## [Task item]
For each line below, print it again exactly as shown.

## [The input]

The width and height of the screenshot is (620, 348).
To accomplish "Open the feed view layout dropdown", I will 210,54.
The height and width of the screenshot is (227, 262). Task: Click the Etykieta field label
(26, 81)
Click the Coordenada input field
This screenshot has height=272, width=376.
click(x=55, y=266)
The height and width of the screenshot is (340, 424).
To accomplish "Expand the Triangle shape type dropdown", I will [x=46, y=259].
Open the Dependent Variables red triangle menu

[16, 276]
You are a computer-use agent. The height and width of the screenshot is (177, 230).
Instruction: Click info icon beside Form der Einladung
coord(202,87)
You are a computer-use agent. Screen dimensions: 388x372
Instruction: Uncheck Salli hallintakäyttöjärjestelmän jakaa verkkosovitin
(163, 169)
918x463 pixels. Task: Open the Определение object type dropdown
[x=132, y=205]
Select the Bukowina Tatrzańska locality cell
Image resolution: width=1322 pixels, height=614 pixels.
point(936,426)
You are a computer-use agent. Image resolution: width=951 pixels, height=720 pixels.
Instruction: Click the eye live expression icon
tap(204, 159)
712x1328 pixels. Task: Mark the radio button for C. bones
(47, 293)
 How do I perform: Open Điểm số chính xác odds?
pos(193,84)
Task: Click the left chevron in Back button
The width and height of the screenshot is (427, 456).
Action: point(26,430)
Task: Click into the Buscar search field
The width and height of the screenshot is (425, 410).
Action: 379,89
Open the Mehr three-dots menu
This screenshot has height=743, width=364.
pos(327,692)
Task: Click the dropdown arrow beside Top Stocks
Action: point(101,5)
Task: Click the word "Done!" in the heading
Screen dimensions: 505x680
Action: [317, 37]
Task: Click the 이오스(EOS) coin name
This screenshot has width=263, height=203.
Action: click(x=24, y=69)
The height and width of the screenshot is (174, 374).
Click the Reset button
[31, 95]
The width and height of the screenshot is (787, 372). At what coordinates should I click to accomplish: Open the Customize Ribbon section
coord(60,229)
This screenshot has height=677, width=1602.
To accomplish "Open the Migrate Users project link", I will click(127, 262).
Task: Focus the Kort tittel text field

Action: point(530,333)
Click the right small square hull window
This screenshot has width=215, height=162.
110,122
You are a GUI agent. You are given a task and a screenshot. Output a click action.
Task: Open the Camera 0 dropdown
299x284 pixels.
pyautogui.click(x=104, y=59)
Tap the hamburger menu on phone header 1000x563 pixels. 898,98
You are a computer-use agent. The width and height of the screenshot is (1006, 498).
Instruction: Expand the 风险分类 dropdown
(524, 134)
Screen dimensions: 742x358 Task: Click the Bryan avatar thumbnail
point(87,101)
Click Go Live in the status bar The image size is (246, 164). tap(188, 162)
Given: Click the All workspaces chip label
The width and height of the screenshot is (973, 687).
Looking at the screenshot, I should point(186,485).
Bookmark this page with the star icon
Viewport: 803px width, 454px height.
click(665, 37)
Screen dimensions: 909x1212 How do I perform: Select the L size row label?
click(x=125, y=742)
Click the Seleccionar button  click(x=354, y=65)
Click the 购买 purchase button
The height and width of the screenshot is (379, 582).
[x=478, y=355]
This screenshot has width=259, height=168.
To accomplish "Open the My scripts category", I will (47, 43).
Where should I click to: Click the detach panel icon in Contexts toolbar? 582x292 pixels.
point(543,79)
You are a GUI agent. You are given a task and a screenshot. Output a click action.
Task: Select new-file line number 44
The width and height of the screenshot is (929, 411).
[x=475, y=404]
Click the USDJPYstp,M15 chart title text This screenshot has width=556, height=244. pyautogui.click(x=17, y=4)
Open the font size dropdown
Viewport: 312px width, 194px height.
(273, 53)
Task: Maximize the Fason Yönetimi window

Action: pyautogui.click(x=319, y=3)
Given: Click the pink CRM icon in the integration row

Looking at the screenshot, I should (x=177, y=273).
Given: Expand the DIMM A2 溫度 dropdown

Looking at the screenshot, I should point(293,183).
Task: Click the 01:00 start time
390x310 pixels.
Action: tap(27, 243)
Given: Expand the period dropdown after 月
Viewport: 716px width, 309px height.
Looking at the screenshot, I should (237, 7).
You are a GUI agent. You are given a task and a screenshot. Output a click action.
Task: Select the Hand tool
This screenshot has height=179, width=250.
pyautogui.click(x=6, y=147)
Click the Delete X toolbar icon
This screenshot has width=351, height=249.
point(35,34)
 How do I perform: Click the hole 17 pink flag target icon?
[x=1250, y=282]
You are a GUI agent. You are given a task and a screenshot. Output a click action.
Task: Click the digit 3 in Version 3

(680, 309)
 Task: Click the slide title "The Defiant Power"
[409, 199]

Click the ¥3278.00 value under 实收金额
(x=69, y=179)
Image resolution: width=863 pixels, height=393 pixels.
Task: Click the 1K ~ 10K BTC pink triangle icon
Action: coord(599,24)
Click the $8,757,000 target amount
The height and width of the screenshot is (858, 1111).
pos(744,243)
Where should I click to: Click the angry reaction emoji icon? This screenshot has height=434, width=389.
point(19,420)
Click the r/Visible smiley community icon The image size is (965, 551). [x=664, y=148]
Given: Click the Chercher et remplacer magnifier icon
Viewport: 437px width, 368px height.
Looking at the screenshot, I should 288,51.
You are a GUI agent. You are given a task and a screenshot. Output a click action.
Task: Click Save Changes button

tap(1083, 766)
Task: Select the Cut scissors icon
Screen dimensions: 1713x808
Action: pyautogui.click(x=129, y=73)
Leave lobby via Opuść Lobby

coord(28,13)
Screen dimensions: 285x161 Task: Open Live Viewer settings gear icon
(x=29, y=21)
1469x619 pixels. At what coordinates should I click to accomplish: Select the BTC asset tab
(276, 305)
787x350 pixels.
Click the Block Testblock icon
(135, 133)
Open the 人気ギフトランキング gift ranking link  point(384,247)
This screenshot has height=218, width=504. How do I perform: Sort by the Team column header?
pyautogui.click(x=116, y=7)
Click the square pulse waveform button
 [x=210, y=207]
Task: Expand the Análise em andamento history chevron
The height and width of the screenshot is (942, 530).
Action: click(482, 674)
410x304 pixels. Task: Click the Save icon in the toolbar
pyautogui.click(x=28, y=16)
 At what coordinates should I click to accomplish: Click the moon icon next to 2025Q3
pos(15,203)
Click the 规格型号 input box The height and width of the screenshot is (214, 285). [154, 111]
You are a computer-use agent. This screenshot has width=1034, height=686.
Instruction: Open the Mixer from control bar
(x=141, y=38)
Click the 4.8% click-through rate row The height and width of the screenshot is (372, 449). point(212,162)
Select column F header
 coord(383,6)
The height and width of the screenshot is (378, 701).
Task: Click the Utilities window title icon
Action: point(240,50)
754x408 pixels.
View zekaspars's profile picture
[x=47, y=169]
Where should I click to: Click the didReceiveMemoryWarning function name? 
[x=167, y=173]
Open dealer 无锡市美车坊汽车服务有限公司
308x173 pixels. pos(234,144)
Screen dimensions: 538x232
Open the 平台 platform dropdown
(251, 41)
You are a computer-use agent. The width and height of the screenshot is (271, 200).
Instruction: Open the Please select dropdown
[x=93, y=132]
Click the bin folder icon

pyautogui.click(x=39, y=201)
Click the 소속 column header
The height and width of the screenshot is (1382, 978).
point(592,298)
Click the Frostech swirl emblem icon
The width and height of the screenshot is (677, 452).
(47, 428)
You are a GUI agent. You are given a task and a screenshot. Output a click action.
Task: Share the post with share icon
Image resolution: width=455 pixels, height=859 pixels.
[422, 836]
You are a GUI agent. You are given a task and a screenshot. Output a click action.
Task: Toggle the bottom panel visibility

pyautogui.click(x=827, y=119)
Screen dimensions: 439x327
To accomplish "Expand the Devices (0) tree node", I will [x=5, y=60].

## [Output of the task]
The width and height of the screenshot is (620, 348).
To accomplish "Open the feed view layout dropdown", I will 210,54.
The height and width of the screenshot is (227, 262). Task: Click the Etykieta field label
(26, 81)
Click the Coordenada input field
This screenshot has height=272, width=376.
click(x=55, y=266)
The height and width of the screenshot is (340, 424).
To accomplish "Expand the Triangle shape type dropdown", I will [x=46, y=259].
Open the Dependent Variables red triangle menu

[16, 276]
You are a computer-use agent. The height and width of the screenshot is (177, 230).
Instruction: Click info icon beside Form der Einladung
coord(202,87)
You are a computer-use agent. Screen dimensions: 388x372
Instruction: Uncheck Salli hallintakäyttöjärjestelmän jakaa verkkosovitin
(163, 169)
918x463 pixels. Task: Open the Определение object type dropdown
[x=132, y=205]
Select the Bukowina Tatrzańska locality cell
Image resolution: width=1322 pixels, height=614 pixels.
point(936,426)
You are a computer-use agent. Image resolution: width=951 pixels, height=720 pixels.
Instruction: Click the eye live expression icon
tap(204, 159)
712x1328 pixels. Task: Mark the radio button for C. bones
(47, 293)
 How do I perform: Open Điểm số chính xác odds?
pos(193,84)
Task: Click the left chevron in Back button
The width and height of the screenshot is (427, 456).
Action: point(26,430)
Task: Click into the Buscar search field
The width and height of the screenshot is (425, 410).
Action: 379,89
Open the Mehr three-dots menu
This screenshot has height=743, width=364.
pos(327,692)
Task: Click the dropdown arrow beside Top Stocks
Action: point(101,5)
Task: Click the word "Done!" in the heading
Screen dimensions: 505x680
Action: [317, 37]
Task: Click the 이오스(EOS) coin name
This screenshot has width=263, height=203.
Action: click(x=24, y=69)
The height and width of the screenshot is (174, 374).
Click the Reset button
[31, 95]
The width and height of the screenshot is (787, 372). At what coordinates should I click to accomplish: Open the Customize Ribbon section
coord(60,229)
This screenshot has height=677, width=1602.
To accomplish "Open the Migrate Users project link", I will click(127, 262).
Task: Focus the Kort tittel text field

Action: point(530,333)
Click the right small square hull window
This screenshot has width=215, height=162.
110,122
You are a GUI agent. You are given a task and a screenshot. Output a click action.
Task: Open the Camera 0 dropdown
299x284 pixels.
pyautogui.click(x=104, y=59)
Tap the hamburger menu on phone header 1000x563 pixels. 898,98
You are a computer-use agent. The width and height of the screenshot is (1006, 498).
Instruction: Expand the 风险分类 dropdown
(524, 134)
Screen dimensions: 742x358 Task: Click the Bryan avatar thumbnail
point(87,101)
Click Go Live in the status bar The image size is (246, 164). tap(188, 162)
Given: Click the All workspaces chip label
The width and height of the screenshot is (973, 687).
Looking at the screenshot, I should point(186,485).
Bookmark this page with the star icon
Viewport: 803px width, 454px height.
click(665, 37)
Screen dimensions: 909x1212 How do I perform: Select the L size row label?
click(x=125, y=742)
Click the Seleccionar button  click(x=354, y=65)
Click the 购买 purchase button
The height and width of the screenshot is (379, 582).
[x=478, y=355]
This screenshot has width=259, height=168.
To accomplish "Open the My scripts category", I will (47, 43).
Where should I click to: Click the detach panel icon in Contexts toolbar? 582x292 pixels.
point(543,79)
You are a GUI agent. You are given a task and a screenshot. Output a click action.
Task: Select new-file line number 44
The width and height of the screenshot is (929, 411).
[x=475, y=404]
Click the USDJPYstp,M15 chart title text This screenshot has width=556, height=244. pyautogui.click(x=17, y=4)
Open the font size dropdown
Viewport: 312px width, 194px height.
(273, 53)
Task: Maximize the Fason Yönetimi window

Action: pyautogui.click(x=319, y=3)
Given: Click the pink CRM icon in the integration row

Looking at the screenshot, I should (x=177, y=273).
Given: Expand the DIMM A2 溫度 dropdown

Looking at the screenshot, I should point(293,183).
Task: Click the 01:00 start time
390x310 pixels.
Action: tap(27, 243)
Given: Expand the period dropdown after 月
Viewport: 716px width, 309px height.
Looking at the screenshot, I should (237, 7).
You are a GUI agent. You are given a task and a screenshot. Output a click action.
Task: Select the Hand tool
This screenshot has height=179, width=250.
pyautogui.click(x=6, y=147)
Click the Delete X toolbar icon
This screenshot has width=351, height=249.
point(35,34)
 How do I perform: Click the hole 17 pink flag target icon?
[x=1250, y=282]
You are a GUI agent. You are given a task and a screenshot. Output a click action.
Task: Click the digit 3 in Version 3

(680, 309)
 Task: Click the slide title "The Defiant Power"
[409, 199]

Click the ¥3278.00 value under 实收金额
(x=69, y=179)
Image resolution: width=863 pixels, height=393 pixels.
Task: Click the 1K ~ 10K BTC pink triangle icon
Action: coord(599,24)
Click the $8,757,000 target amount
The height and width of the screenshot is (858, 1111).
pos(744,243)
Where should I click to: Click the angry reaction emoji icon? This screenshot has height=434, width=389.
point(19,420)
Click the r/Visible smiley community icon The image size is (965, 551). [x=664, y=148]
Given: Click the Chercher et remplacer magnifier icon
Viewport: 437px width, 368px height.
Looking at the screenshot, I should 288,51.
You are a GUI agent. You are given a task and a screenshot. Output a click action.
Task: Click Save Changes button

tap(1083, 766)
Task: Select the Cut scissors icon
Screen dimensions: 1713x808
Action: pyautogui.click(x=129, y=73)
Leave lobby via Opuść Lobby

coord(28,13)
Screen dimensions: 285x161 Task: Open Live Viewer settings gear icon
(x=29, y=21)
1469x619 pixels. At what coordinates should I click to accomplish: Select the BTC asset tab
(276, 305)
787x350 pixels.
Click the Block Testblock icon
(135, 133)
Open the 人気ギフトランキング gift ranking link  point(384,247)
This screenshot has height=218, width=504. How do I perform: Sort by the Team column header?
pyautogui.click(x=116, y=7)
Click the square pulse waveform button
 [x=210, y=207]
Task: Expand the Análise em andamento history chevron
The height and width of the screenshot is (942, 530).
Action: click(482, 674)
410x304 pixels. Task: Click the Save icon in the toolbar
pyautogui.click(x=28, y=16)
 At what coordinates should I click to accomplish: Click the moon icon next to 2025Q3
pos(15,203)
Click the 规格型号 input box The height and width of the screenshot is (214, 285). [154, 111]
You are a computer-use agent. This screenshot has width=1034, height=686.
Instruction: Open the Mixer from control bar
(x=141, y=38)
Click the 4.8% click-through rate row The height and width of the screenshot is (372, 449). point(212,162)
Select column F header
 coord(383,6)
The height and width of the screenshot is (378, 701).
Task: Click the Utilities window title icon
Action: point(240,50)
754x408 pixels.
View zekaspars's profile picture
[x=47, y=169]
Where should I click to: Click the didReceiveMemoryWarning function name? 
[x=167, y=173]
Open dealer 无锡市美车坊汽车服务有限公司
308x173 pixels. pos(234,144)
Screen dimensions: 538x232
Open the 平台 platform dropdown
(251, 41)
You are a computer-use agent. The width and height of the screenshot is (271, 200).
Instruction: Open the Please select dropdown
[x=93, y=132]
Click the bin folder icon

pyautogui.click(x=39, y=201)
Click the 소속 column header
The height and width of the screenshot is (1382, 978).
point(592,298)
Click the Frostech swirl emblem icon
The width and height of the screenshot is (677, 452).
(47, 428)
You are a GUI agent. You are given a task and a screenshot. Output a click action.
Task: Share the post with share icon
Image resolution: width=455 pixels, height=859 pixels.
[422, 836]
You are a GUI agent. You are given a task and a screenshot. Output a click action.
Task: Toggle the bottom panel visibility

pyautogui.click(x=827, y=119)
Screen dimensions: 439x327
To accomplish "Expand the Devices (0) tree node", I will [x=5, y=60].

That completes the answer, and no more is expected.